# What you are asked to do
Within the entries below, the lines from the one with "The height and width of the screenshot is (1477, 2248)." through the one with "Task: Open the orange bell notifications icon" are to be set down exactly, both ends kept.

######

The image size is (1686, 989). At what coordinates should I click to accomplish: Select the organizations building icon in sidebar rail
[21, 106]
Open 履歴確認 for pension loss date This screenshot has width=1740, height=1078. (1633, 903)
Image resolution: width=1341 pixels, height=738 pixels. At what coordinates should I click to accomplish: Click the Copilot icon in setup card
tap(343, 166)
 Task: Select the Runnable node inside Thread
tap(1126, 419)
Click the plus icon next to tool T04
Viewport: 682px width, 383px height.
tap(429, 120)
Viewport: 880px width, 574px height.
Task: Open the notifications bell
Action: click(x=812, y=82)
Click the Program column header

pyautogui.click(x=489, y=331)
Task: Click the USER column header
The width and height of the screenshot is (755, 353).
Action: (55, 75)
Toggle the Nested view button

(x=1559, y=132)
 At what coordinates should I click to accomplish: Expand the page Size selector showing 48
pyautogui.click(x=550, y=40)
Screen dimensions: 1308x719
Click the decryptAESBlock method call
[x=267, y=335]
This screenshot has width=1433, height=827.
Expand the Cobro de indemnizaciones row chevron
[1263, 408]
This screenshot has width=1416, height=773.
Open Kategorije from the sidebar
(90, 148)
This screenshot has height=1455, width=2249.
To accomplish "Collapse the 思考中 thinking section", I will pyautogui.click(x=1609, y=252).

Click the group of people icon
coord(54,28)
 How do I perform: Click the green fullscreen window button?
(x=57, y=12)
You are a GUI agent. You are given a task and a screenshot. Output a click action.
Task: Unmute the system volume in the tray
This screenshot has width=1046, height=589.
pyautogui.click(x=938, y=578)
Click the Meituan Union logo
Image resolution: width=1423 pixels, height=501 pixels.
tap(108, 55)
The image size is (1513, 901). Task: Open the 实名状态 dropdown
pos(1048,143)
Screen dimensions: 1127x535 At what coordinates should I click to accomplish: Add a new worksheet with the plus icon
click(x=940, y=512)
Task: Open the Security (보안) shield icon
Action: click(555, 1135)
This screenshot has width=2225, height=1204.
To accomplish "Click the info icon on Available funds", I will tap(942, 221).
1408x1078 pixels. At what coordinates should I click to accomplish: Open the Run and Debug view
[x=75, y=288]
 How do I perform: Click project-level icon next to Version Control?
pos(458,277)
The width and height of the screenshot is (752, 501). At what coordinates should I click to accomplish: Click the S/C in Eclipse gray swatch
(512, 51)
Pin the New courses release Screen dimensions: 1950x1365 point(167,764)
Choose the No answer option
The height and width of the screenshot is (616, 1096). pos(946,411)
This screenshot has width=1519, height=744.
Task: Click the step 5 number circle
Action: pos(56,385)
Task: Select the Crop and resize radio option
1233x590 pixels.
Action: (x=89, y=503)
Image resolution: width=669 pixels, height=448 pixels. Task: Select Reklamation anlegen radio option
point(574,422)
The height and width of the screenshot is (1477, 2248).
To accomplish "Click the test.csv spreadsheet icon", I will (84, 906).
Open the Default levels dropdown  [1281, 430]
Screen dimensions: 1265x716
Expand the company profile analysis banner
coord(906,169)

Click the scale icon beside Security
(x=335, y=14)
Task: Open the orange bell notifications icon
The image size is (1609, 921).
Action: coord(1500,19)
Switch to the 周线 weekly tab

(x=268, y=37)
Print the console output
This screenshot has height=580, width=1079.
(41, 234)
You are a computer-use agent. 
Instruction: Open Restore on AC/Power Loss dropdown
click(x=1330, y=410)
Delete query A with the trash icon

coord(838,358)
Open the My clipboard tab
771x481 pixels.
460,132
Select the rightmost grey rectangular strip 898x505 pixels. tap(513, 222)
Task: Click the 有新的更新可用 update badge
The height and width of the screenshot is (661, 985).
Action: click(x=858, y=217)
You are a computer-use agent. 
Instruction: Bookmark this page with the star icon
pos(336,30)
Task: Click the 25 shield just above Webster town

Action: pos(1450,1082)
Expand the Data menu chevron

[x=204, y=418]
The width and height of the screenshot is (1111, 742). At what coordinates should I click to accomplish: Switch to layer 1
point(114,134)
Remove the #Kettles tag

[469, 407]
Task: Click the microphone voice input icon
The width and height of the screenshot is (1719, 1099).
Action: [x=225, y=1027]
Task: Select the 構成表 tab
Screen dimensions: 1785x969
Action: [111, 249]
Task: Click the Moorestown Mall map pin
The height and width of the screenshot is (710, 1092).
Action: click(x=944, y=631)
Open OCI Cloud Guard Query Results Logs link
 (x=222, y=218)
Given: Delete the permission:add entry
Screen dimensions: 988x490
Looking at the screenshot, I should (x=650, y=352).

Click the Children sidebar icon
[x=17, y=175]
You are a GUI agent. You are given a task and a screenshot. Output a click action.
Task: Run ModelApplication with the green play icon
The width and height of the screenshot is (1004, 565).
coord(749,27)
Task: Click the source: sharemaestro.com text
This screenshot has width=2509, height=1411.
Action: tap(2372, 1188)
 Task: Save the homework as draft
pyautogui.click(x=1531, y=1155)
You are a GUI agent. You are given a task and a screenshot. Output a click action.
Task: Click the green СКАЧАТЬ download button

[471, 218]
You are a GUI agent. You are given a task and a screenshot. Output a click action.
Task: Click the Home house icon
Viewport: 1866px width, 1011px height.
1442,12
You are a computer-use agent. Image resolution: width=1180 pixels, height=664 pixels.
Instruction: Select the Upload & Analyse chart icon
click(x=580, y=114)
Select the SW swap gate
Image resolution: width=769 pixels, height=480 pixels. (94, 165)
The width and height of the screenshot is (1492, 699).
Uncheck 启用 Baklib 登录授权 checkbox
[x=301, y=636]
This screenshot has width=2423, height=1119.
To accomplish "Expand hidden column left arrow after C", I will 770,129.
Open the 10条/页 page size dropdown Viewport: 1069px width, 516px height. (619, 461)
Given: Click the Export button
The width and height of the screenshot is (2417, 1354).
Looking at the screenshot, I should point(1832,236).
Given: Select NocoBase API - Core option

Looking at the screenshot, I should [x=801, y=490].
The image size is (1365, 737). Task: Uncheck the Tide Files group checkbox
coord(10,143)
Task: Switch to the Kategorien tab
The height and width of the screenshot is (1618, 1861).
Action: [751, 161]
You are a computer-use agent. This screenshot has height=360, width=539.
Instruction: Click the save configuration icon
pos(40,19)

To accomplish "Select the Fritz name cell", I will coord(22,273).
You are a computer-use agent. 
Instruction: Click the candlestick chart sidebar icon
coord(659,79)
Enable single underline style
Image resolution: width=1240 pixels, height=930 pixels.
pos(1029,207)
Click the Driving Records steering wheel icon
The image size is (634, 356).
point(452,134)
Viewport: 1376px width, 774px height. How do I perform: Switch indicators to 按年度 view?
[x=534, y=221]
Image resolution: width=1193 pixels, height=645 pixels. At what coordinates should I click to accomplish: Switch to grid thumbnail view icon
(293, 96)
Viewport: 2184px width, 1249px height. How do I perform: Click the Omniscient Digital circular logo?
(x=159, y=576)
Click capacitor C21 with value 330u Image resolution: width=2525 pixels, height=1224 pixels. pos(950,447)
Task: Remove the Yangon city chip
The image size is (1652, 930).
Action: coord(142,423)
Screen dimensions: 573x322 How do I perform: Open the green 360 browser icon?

######

# Response to this task
The height and width of the screenshot is (1477, 2248).
To accomplish "Click the test.csv spreadsheet icon", I will (84, 906).
Open the Default levels dropdown  [1281, 430]
Screen dimensions: 1265x716
Expand the company profile analysis banner
coord(906,169)

Click the scale icon beside Security
(x=335, y=14)
Task: Open the orange bell notifications icon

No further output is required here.